_Directions for this task:_
Copy the data verbatim, beginning at the line that contains "Screen dimensions: 1420x751" and stopping after the line that contains "pos(496,76)".

_Exercise input:_

•••

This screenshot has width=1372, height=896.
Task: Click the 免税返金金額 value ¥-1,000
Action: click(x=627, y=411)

•••

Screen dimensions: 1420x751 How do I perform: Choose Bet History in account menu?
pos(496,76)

•••

_Finished answer:_
Screen dimensions: 1420x751 How do I perform: Choose Bet History in account menu?
pos(496,76)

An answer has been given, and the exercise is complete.